I used to watch new episodes of my favorite shows every week on television. Now I watch one show, episode by episode, in sequence and on a computer screen. Then the next show. According to New York Times reporter Brian Stelter, that's become normal:

Binge-viewing, empowered by DVD box sets and Netflix subscriptions, has become such a popular way for Americans to watch TV that it is beginning to influence the ways the stories are told — particularly one-hour dramas — and how they are distributed. [...]

On Friday, Netflix will release a drama expressly designed to be consumed in one sitting:“House of Cards,” a political thriller starring Kevin Spacey and Robin Wright. Rather than introducing one episode a week, as distributors have done since the days of black-and-white TVs, all 13 episodes will be streamed at the same time. “Our goal is to shut down a portion of America for a whole day,” the producer Beau Willimon said with a laugh.

“House of Cards,” which is the first show made specifically for Netflix, dispenses with some of the traditions that are so common on network TV, like flashbacks. There is less reason to remind viewers what happened in previous episodes, the producers say, because so many viewers will have just seen it. And if they don’t remember, Google is just a click away.
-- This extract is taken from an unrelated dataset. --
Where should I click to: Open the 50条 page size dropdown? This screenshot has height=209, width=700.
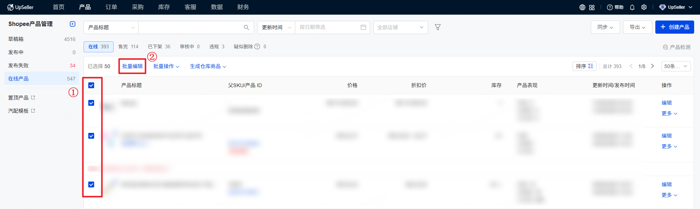(x=676, y=66)
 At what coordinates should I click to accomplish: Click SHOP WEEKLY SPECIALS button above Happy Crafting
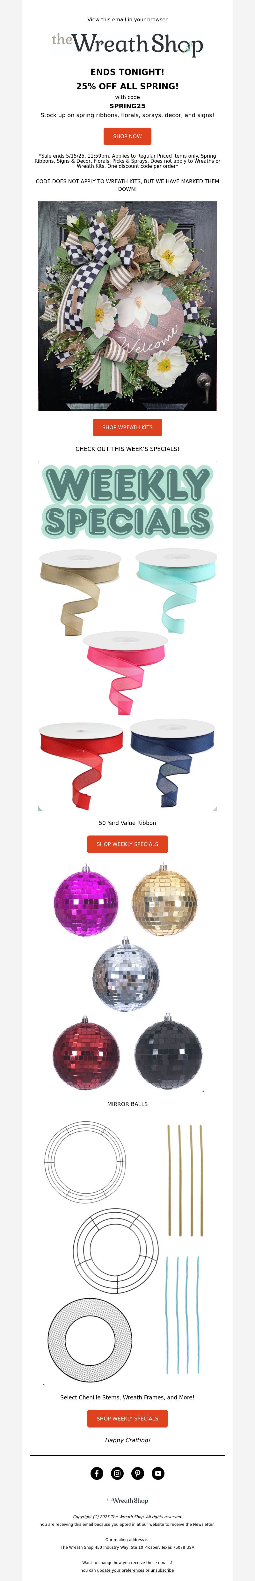128,1418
The show “assumes you know what’s happening all the time, whereas television has to assume that a big chunk of the audience is always just tuning in,” said Ted Sarandos, Netflix’s chief content officer.

Television producers now have to grapple with customers who won't even start watching a series until it's over:

Some hoarders wait years: Mr. Mazzara, for instance, said he’s waiting to watch HBO’s “Girls” until the whole series is over, several years from now. This stockpiling phenomenon has become so common that some network executives worry that it is hurting new shows because they cancel the shows before would-be viewers get around to watching them.

Economist Tyler Cowen reflects on this trend and notes where immediate sequentialization does and does not work:

You can buy an entire book at once, as serialization — while not dead — has ceased to be the norm for long novels.  At MOMA they do not run an art exhibit by putting up one new van Gogh painting each day.  Coursera, you will note, still uses a kind of serialization model for its classes rather than putting up all the lectures at once; presumably it wishes to synchronize student participation plus it often delivers the content in real time.  Sushi is served sequentially, even though several cold courses presumably could be carried over at once.  Still, a plate in an omakase experience typically has more than one piece of fish.

For TV I do not think upfront bingeing can become the norm.  The model of “I don’t really care about this, but I have nothing much to talk to you about, so let’s sit together and drop commentary on some semi-randomly chosen TV show” seems to work less well when the natural unit of the show is thirteen episodes and you are expected to show dedication.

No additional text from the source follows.